Henders Miller pointed out Zerbin remains grief stricken over her actions and co-operated fully with the Sidney/North Saanich RCMP. Investigators reported the Sunbird was in good working order and that Zerbin simply mistook the gas for the brake.

“The only explanation she can offer is that she must have put her foot on the gas, that the car leapt forward and she didn’t know what to do. She couldn’t find the brake but didn’t know why,” said defense lawyer Dan Murphy. “She was deeply troubled by in the aftermath and remains deeply troubled by Mr. Sharma’s death.”

Crown and police agreed Zerbin wasn’t criminally liable and she was charged with driving without due care and attention under the Motor Vehicle Act. Besides a speeding ticket in 1991, this crash is the only blemish on her driving record in 65 years.

“I’d like to say I’m very, very sorry for hurting the taxi men and for Mr. Sharma and his family. I am very sorry,” Zerbin told the court, standing next to her son, Ted. Her lawyer told the court she would never seek a drivers license again.

Zerbin moved to Victoria in 1944, served in the air force for three years and worked at the Yarrow Shipyards until retiring on a modest pension, and has no assets beyond the car that was destroyed. She and the Victoria Airport Authority face nine civil lawsuits launched by taxi drivers impacted by the crash.

Sharma’s son Sanjeev, 23, and daughter Sabina, 18, sat through the proceedings, quietly wiping away tears as the Crown and defense lawyers described the series of events that led to their father’s death.

“I think she knows she made a mistake and is sincere. I don’t feel hatred toward her. It’s unfortunate she took a life,” Sanjeev said after court finished.

Ramesh Sharma immigrated to Canada from New Delhi, India, around 1985. Sanjeev described his father as a man who worked hard every day of his life to allow his children to have good lives and a good education.

As timing would have it, later in the day Sanjeev attended convocation at the University of Victoria to receive a B.Sc. in economics. Sabina graduates from Grade 12 in a week from Claremont secondary.

“His whole life he worked for our family,” Sanjeev said. “Since he moved here he worked to save money to make sure we had good lives.”

Since his father’s death, their mother has been unable to work and Sanjeev has split his time between school and running his father’s taxicab, which is the only source of income for the Sharma family. The family is also part of the civil lawsuit against Zerbin.

Judge Blake said the $1,500 fine and driving prohibition reflect penalties set out under the Motor Vehicle Act, and isn't putting a price tag on the value of human life.

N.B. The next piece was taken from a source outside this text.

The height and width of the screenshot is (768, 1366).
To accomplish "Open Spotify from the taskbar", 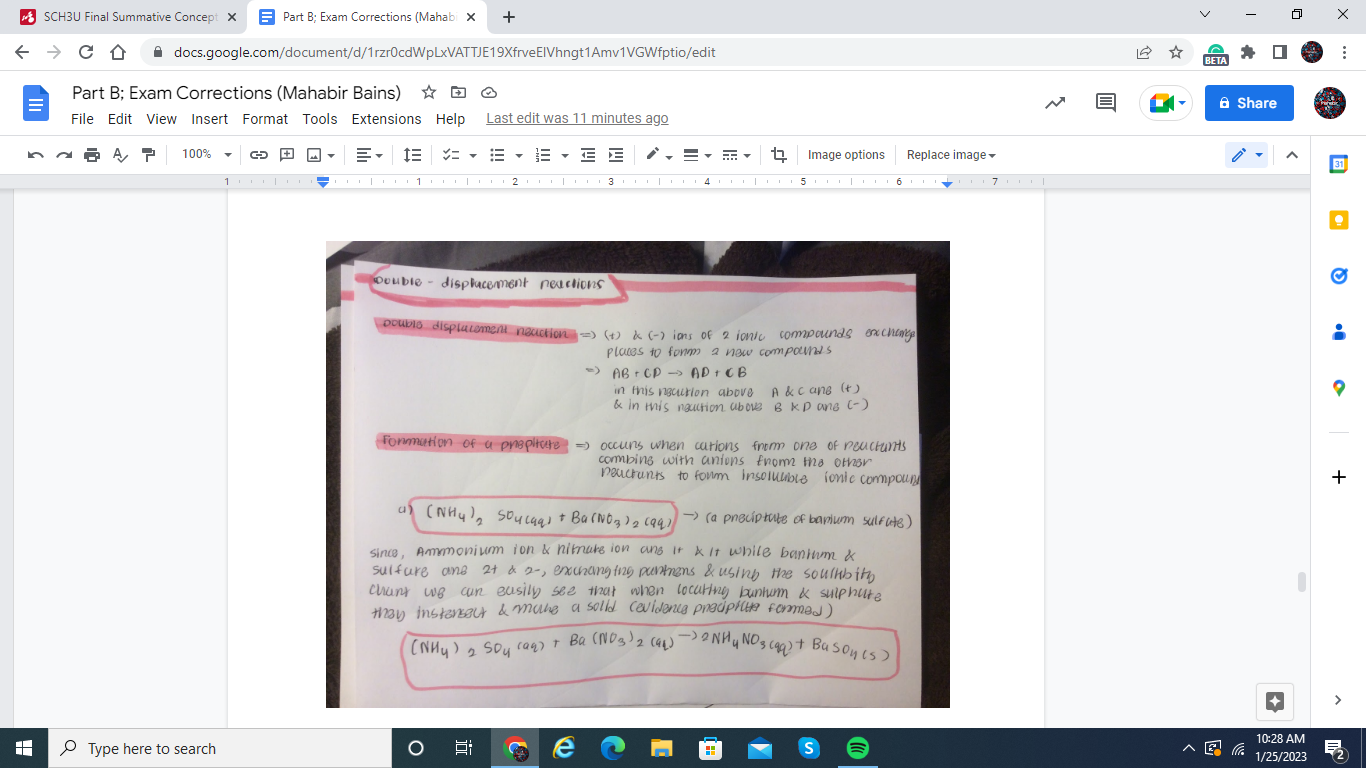I will [x=857, y=748].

Courts are “ill equipped” to deal with these scenarios, he said.

“Horrific consequences loom over the proceedings, but the court has to bear in mind the defendant is not being prosecuted with a criminal charge,” Blake said.

Zerbin is sincerely remorseful and had led an exemplary life, the judge said, but her fateful 19 seconds of panicked driving led to “physical and psychological (consequences) for all involved and devastation for the Sharma family that is almost beyond words.”